7 key differences between yoga and exercise:
1) Origins: Different exercise forms have different origins. Yoga’s origins go back over 5000 years to the Ganges river in India, and predate major world religions! Patanjali wrote the yoga sutras in the 1st-2nd century AD, which documented Ashtanga Yoga, or the 8 Limbs of Yoga.
2) Practices: Exercise is mainly focussed on working out the physical body, whereas asana, or physical postures are simply 1 part of Patanjali’s 8 Limbs of Yoga, which lay out the 8 key practices or steps by which a person attains enlightenment, or perfect bliss. These include: personal and social values, asana, breathing exercises, sense control, concentration, meditation, and complete union with the divine.
3) Mindfulness: Exercise (not all) can tend to ignore the rhythms of the breath and the patterns of the mind in pursuit of physical training. Yoga instead works towards unifying the body, mind and soul through greater mindfulness of both the body (asana) and the breath (pranayama). In Hatha yoga, space is given between postures for self-observation which allows for greater inner awareness.
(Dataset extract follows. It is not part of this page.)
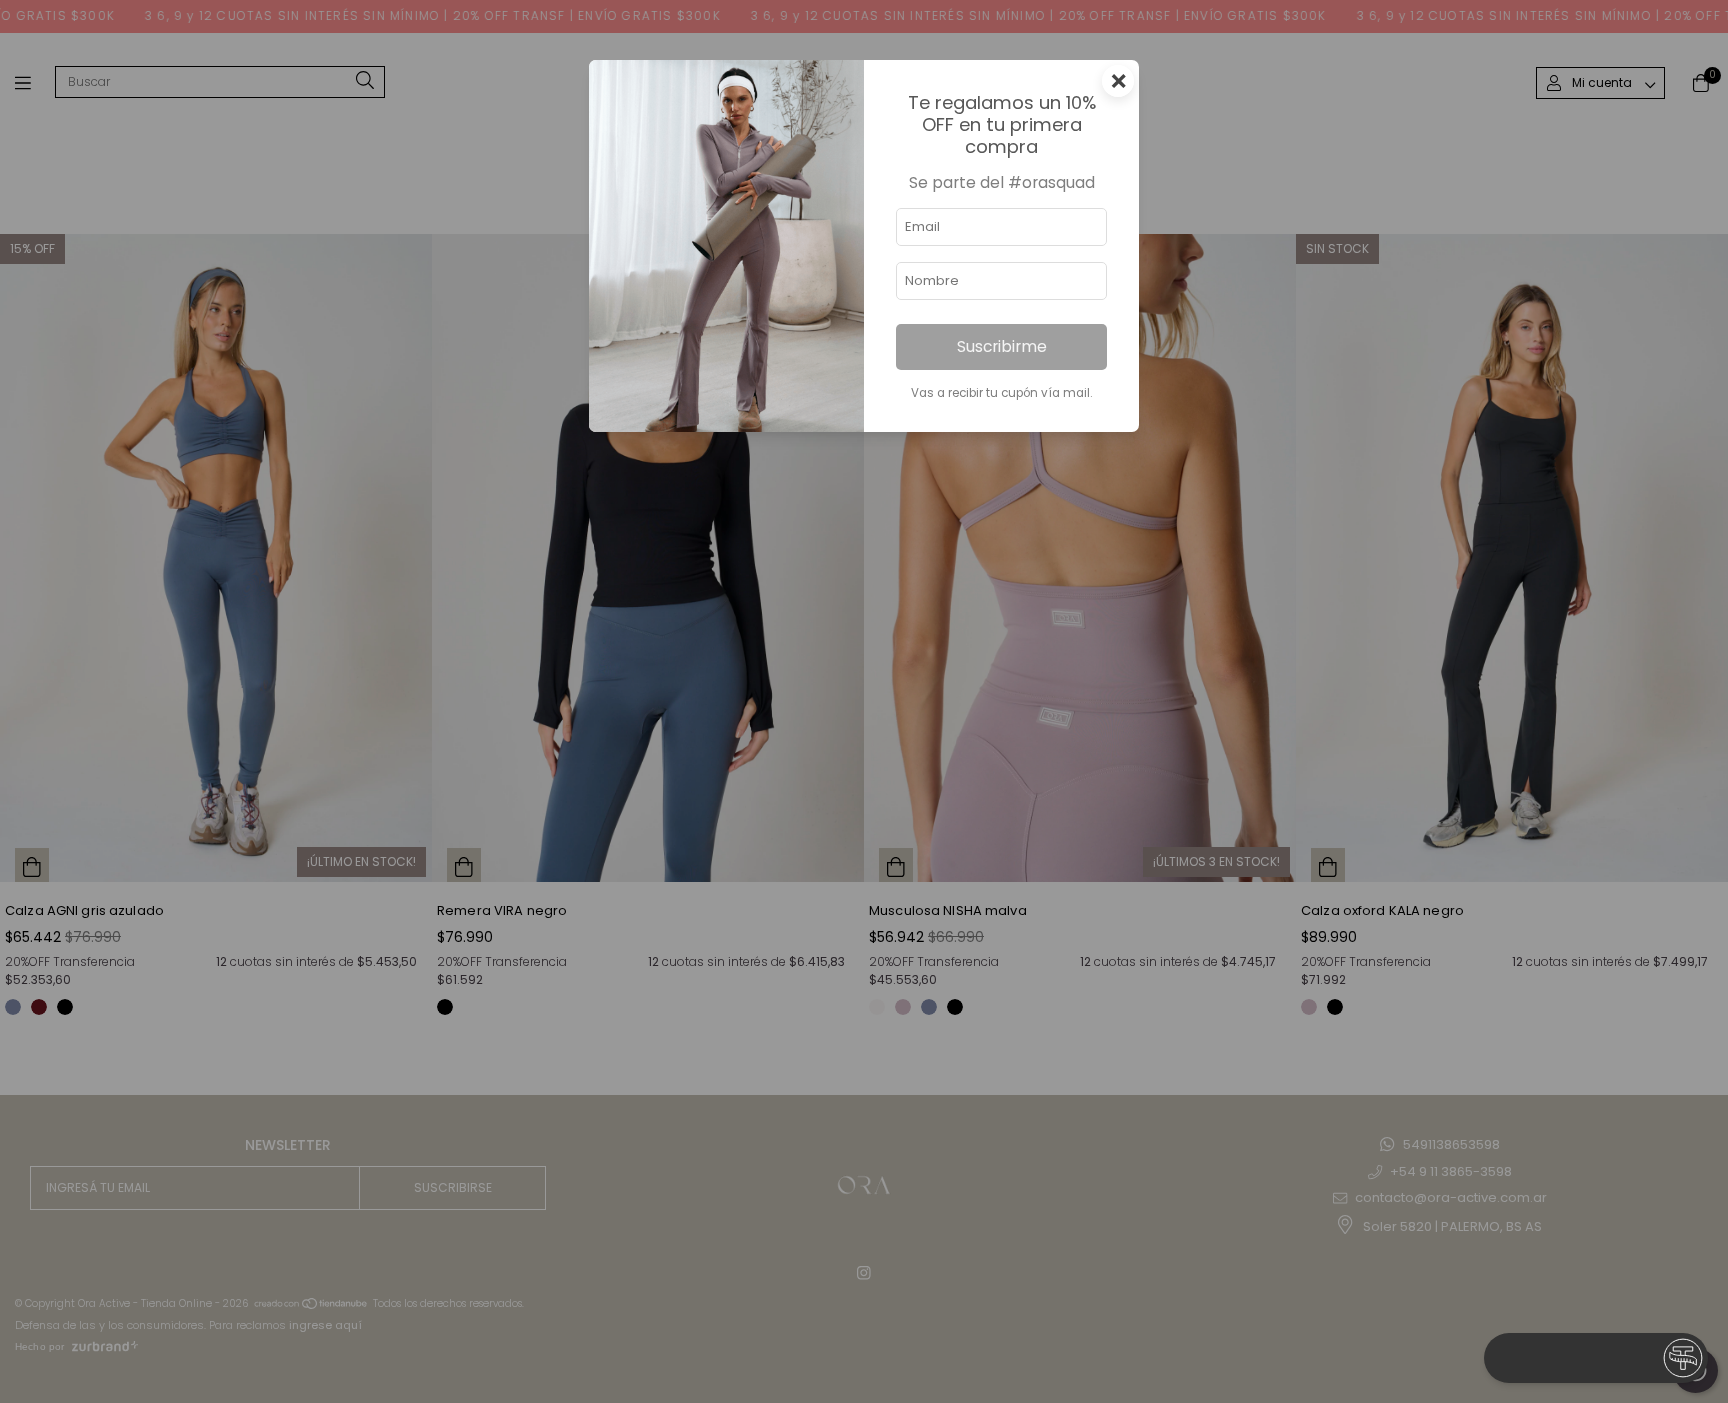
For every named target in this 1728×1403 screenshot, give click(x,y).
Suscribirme (1002, 346)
4) Strength vs flexibility: Exercise tends towards increasing muscle strength, and the stretching afterwards is optional (which a lot skip and then get really tight!) Yoga on the other hand emphasises increasing flexibility while at the same time toning muscle, which leaves the body in a balanced, healthy state.
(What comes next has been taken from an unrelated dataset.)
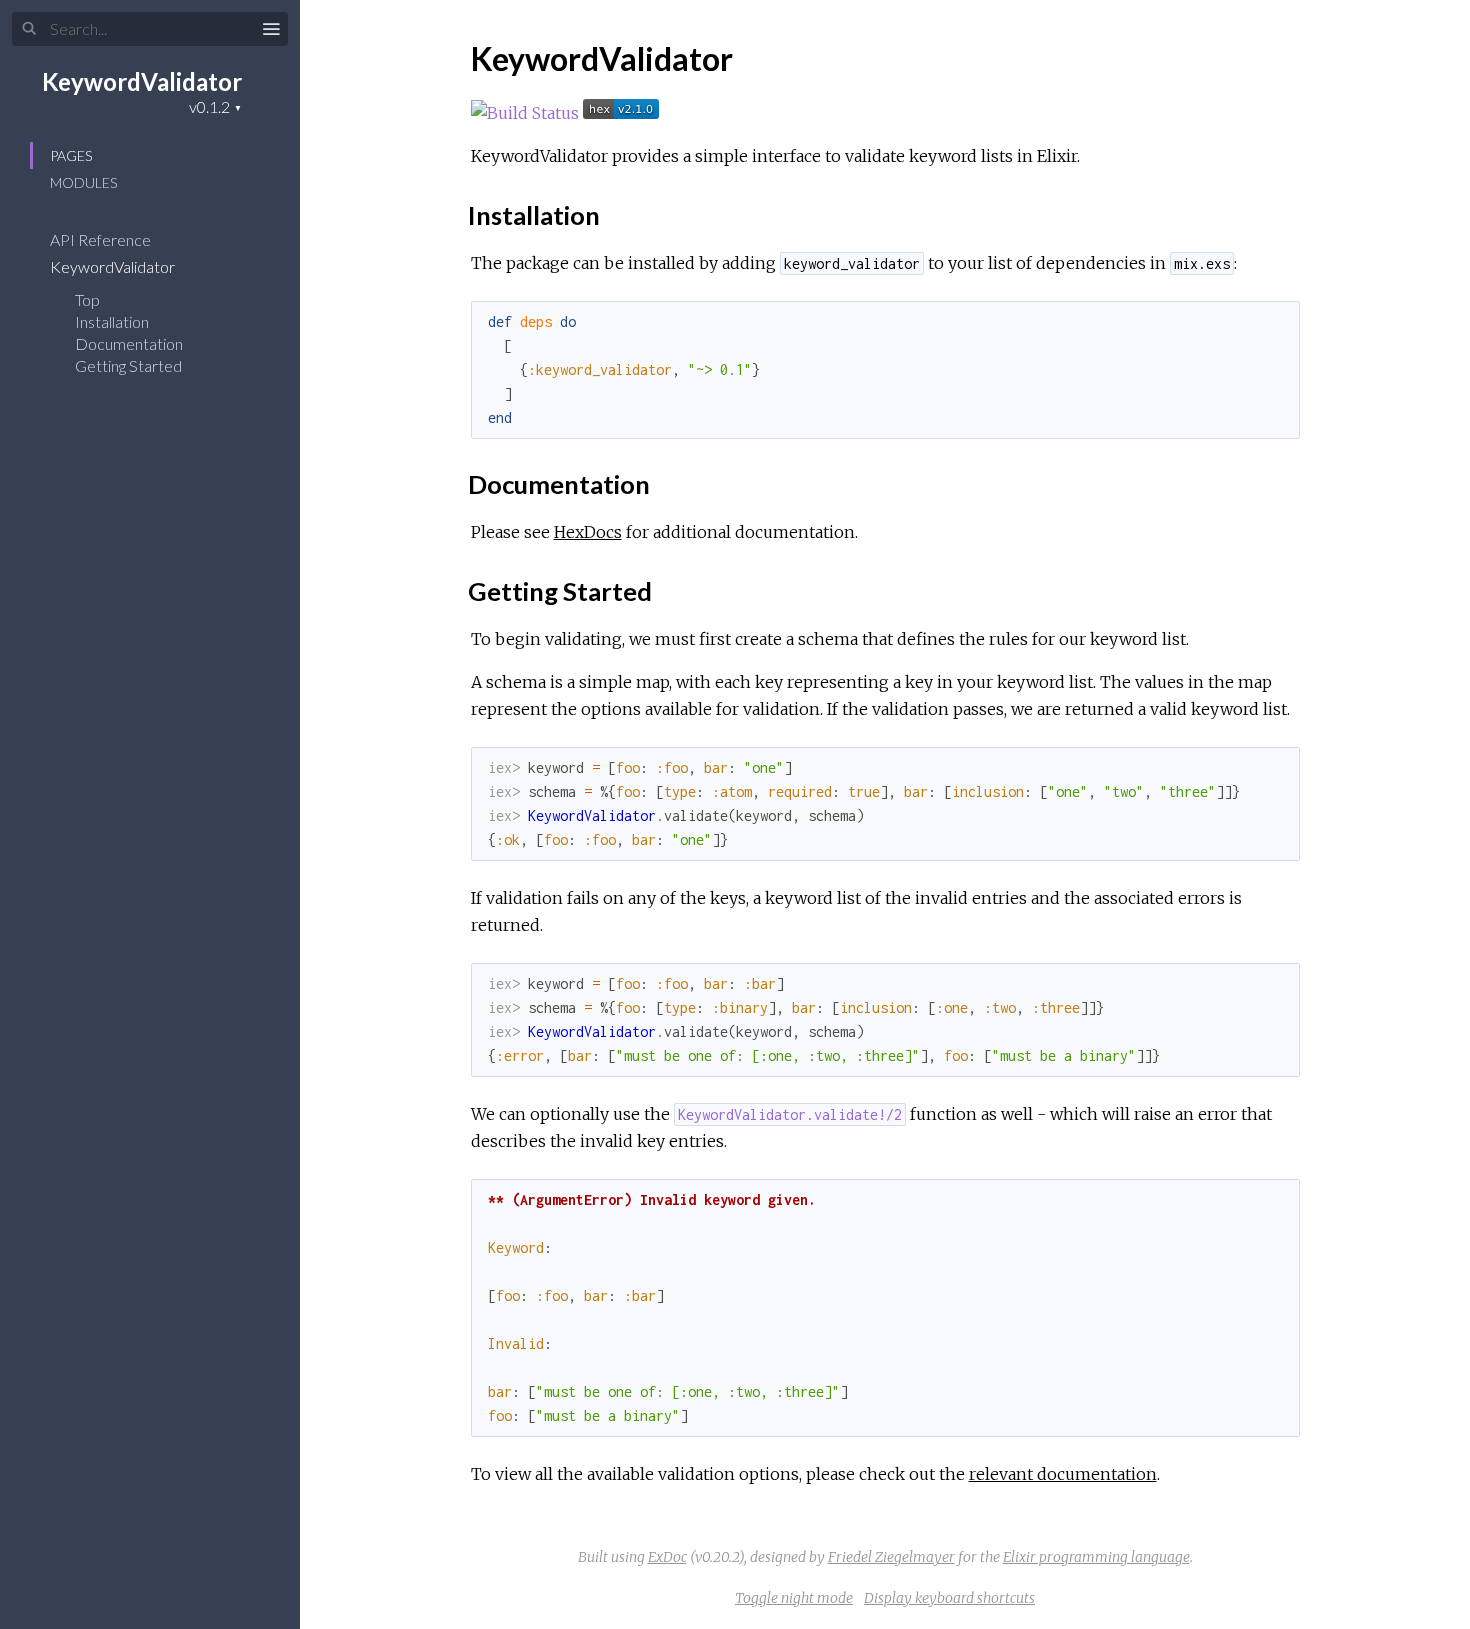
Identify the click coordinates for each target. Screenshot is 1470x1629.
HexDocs (588, 532)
5) Therapeutic purposes: Where sometimes exercise is available only to healthy people, there are some yoga asana that are specially suited to remove sickness and disease or reduce anxiety, and therefore provide a more accessible entry point to all, regardless of age or fitness level.
6) Heart rate and respiration: During regular exercise respiration becomes short and fast, but during yoga (depending on the type) it tends to become longer and deeper, increasing our oxygen consumption and lowering our blood pressure and heart rate. And they say, the slower the breath, the longer you live!
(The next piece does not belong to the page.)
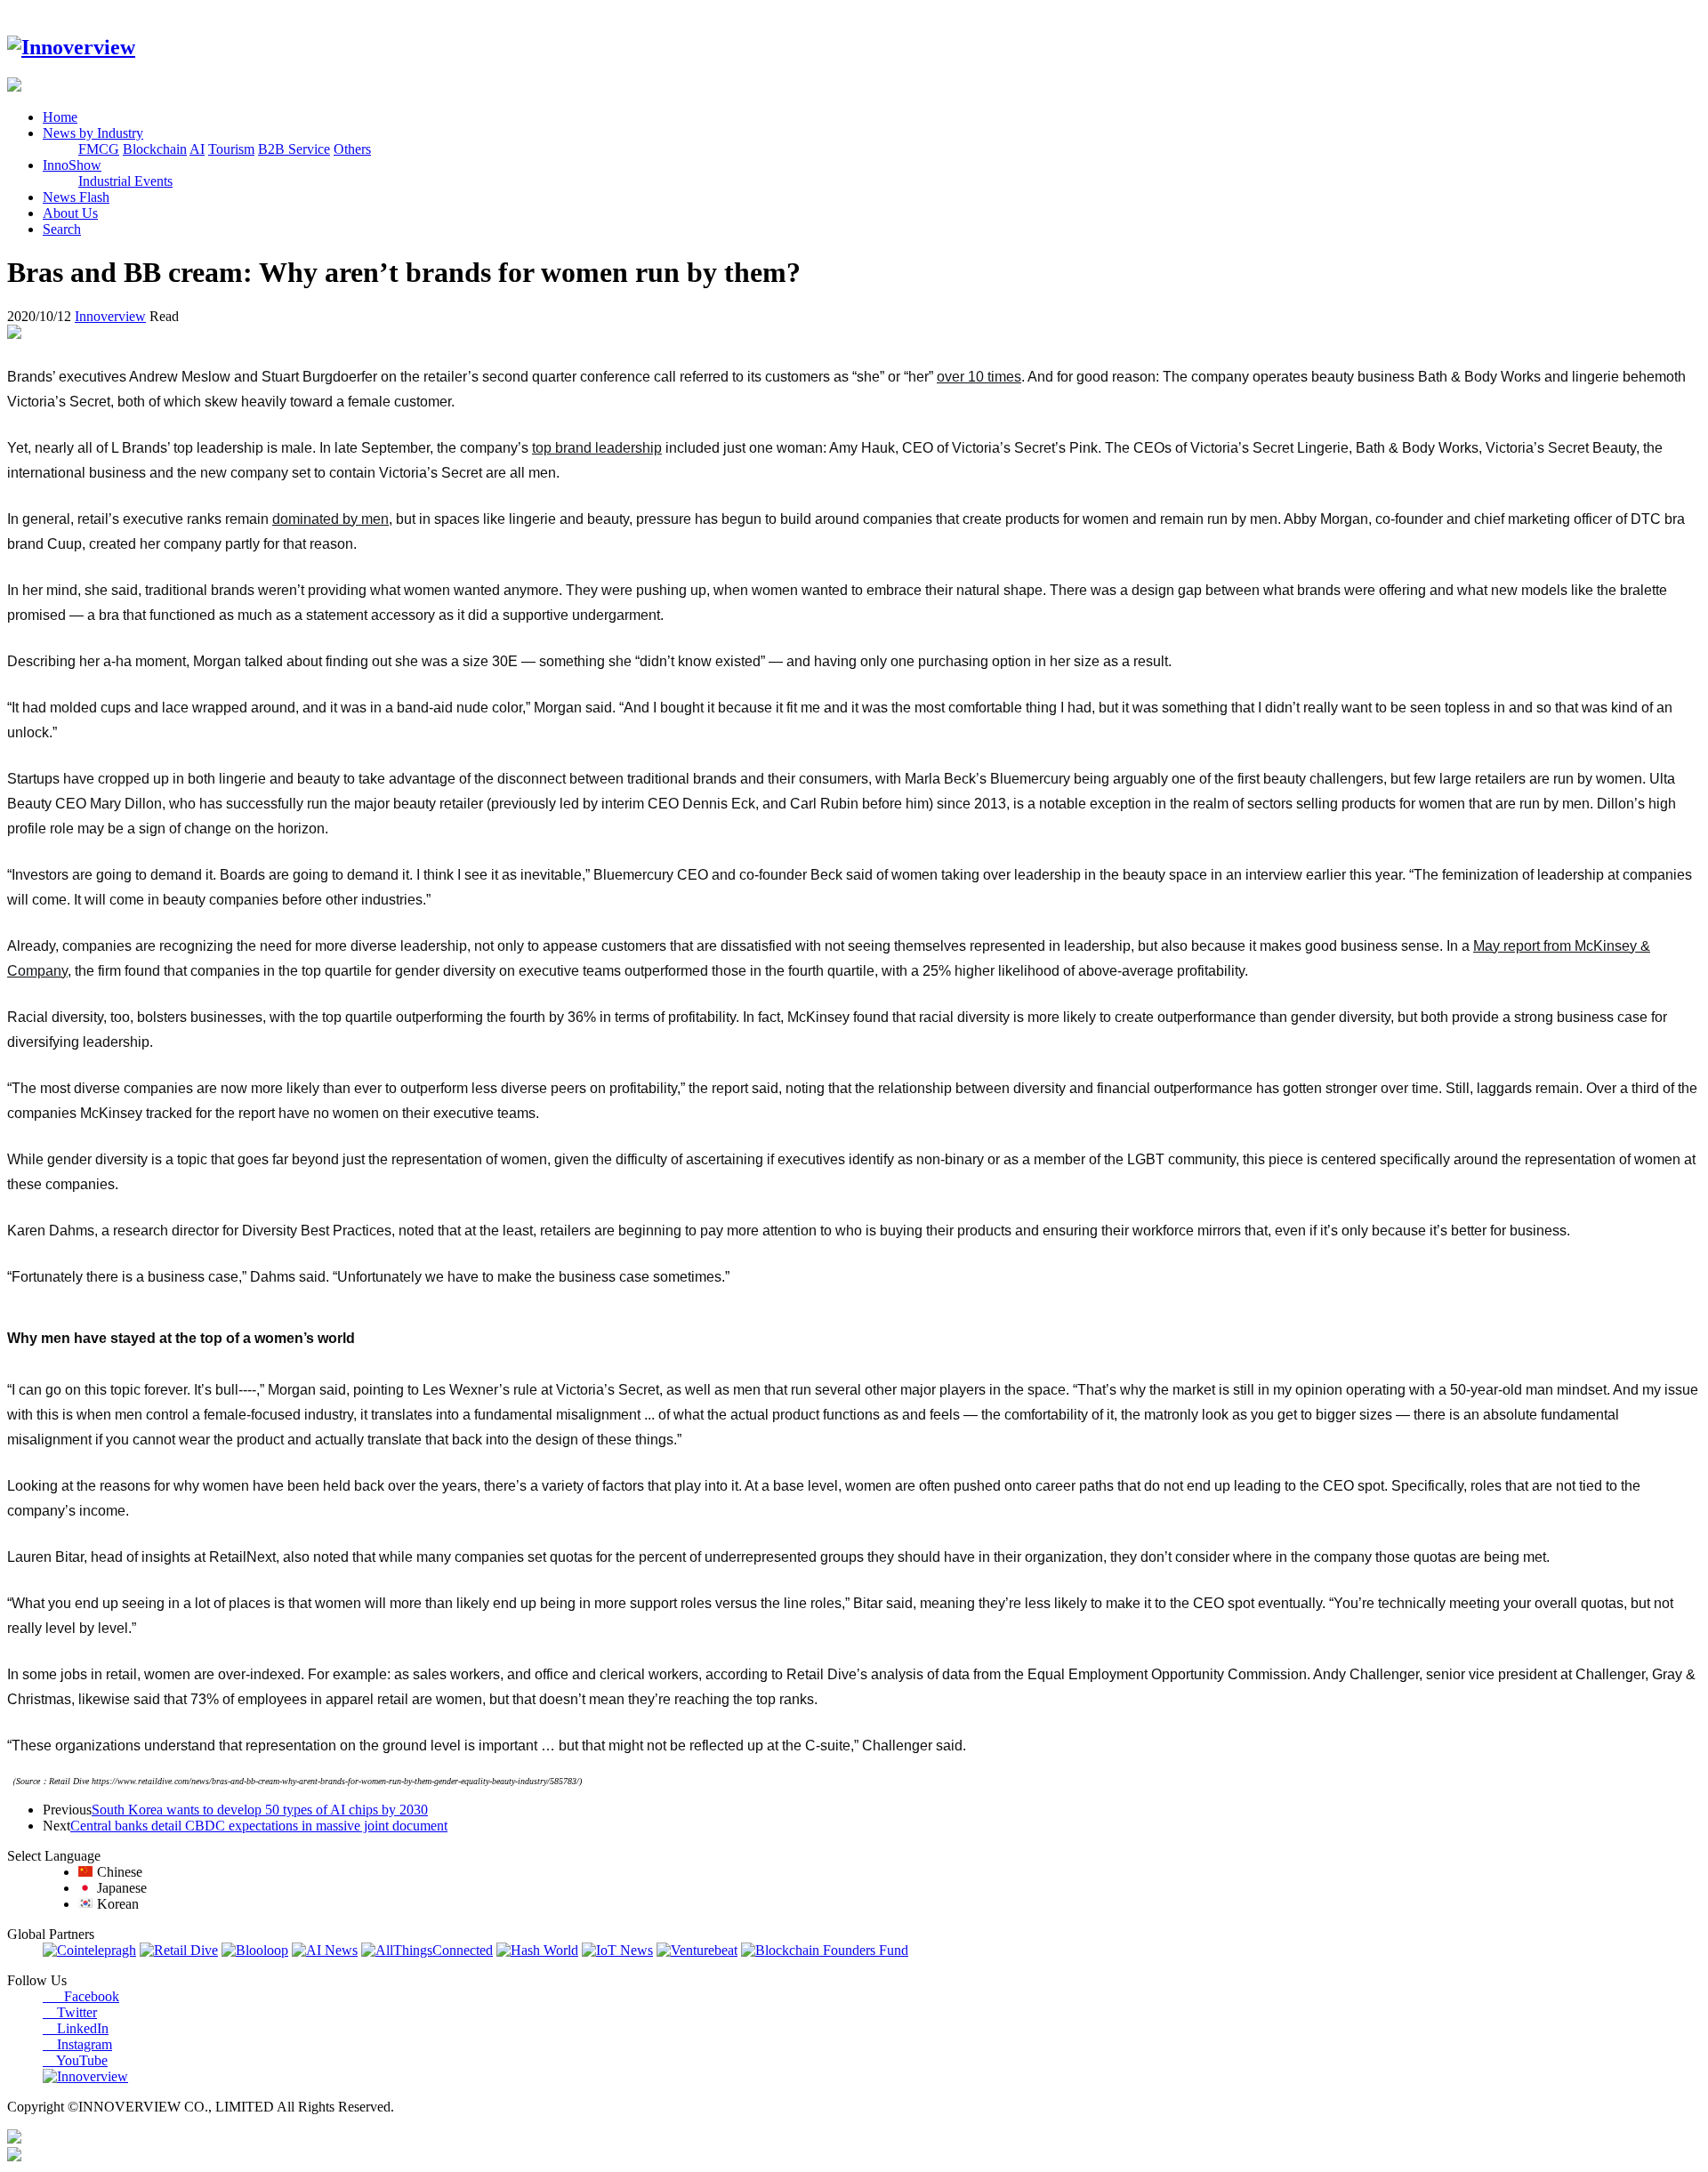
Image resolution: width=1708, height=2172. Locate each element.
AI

7) Stress hormones: During long periods of exercise cortisol is produced, which is a hormone responsible for our long-term stress response. However as our breath is deepened during a yoga practice, the vagus nerve is stimulated which ceases production of cortisol and puts the body into a relaxed, (parasympathetic) rest and digest state.
I’m not saying that exercise is bad, and yoga is good. It’s all good! What I love about yoga is that the practises increase my self-awareness and compassion, so that each day I follow what my body wants to do. Sometimes it wants to run or do handstands. Sometimes it wants to just roll around on myofascial roller balls. And usually it feels like doing some yoga asana.
I’d just encourage you to follow the innate wisdom of your body.